The source of contention is Article 34 of the Act Governing Retirement, Severance, and Bereavement Compensation for the Teaching and Other Staff Members of Public Schools (公立學校教職員退休資遣撫卹條例), which, when coupled with measures set out by the Ministry of Education for the pension cuts, would require public-school teachers who were hired after 1995 and meet the conditions for retirement to claim the compensation within one year of the amendments’ implementation — before July 1 next year — or forfeit the compensation.
When pension cuts for public-school teachers were reviewed in committee, the KMT lawmakers urged their DPP peers to retract the draft legislation, as imposing a window for qualified teachers to claim the compensation would be unfair to teachers hired after 1995, when the “new” pension system took effect, KMT Legislator Ko Chih-en (柯志恩) told a news conference in Taipei.

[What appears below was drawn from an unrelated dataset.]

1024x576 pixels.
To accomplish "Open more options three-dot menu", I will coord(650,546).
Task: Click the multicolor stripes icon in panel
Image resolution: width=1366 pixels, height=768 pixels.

Photo: Chang Chia-ming, Taipei Times
The “new” pension system for civil servants and public-school teachers implemented in 1995 cancelled the 18 percent preferential interest rate for some savings accounts and required that the government and would-be claimants jointly contribute toward a “pension fund.”
New civil servants and teachers at the time were required to pay a monthly fee from their salaries and forgo the preferential interest rate, while their predecessors’ pensions were solely financed by the government and continued to be eligible for the rate.
However, the DPP caucus refused to reconsider the KMT’s proposal, with the Ministry of Civil Service saying at the time that if all faculty members employed from 1995 onwards were to claim the compensation, it would lead to an additional burden to the government of NT$30 billion (US$1 billion) over 20 years, Ko said.
The DPP should not use the pension reform for civil servants and public-school teachers as a pretext to create conditions for claiming the compensation, KMT Legislator John Wu (吳志揚) said, adding that it contravenes the principle of legitimate expectation and could prompt a wave of retirements.
The KMT caucus had to make strenuous efforts to secure a slot for its motion to amend the article to be reviewed during the current provisional session, KMT Legislator Chiang Nai-hsin (蔣乃辛) said.
He urged DPP Legislator Tuan Yi-kang (段宜康), who cochairs the Judiciary and Organic Laws Committee with Wu, to schedule a review of the KMT’s proposal before July 1 or yield the right to schedule such a review to Wu, so the problem could be fixed before the new pension system takes effect.
In related news, KMT Legislator Johnny Chiang (江啟臣) yesterday became the new KMT caucus whip after beating KMT Legislator Alex Fai (費鴻泰), who was widely perceived as the candidate preferred by KMT headquarters, by two votes in a caucus election, while KMT Legislator Wu became the KMT caucus deputy secretary-general after his rival, KMT Legislator Arthur Chen (陳宜民), withdrew from the election.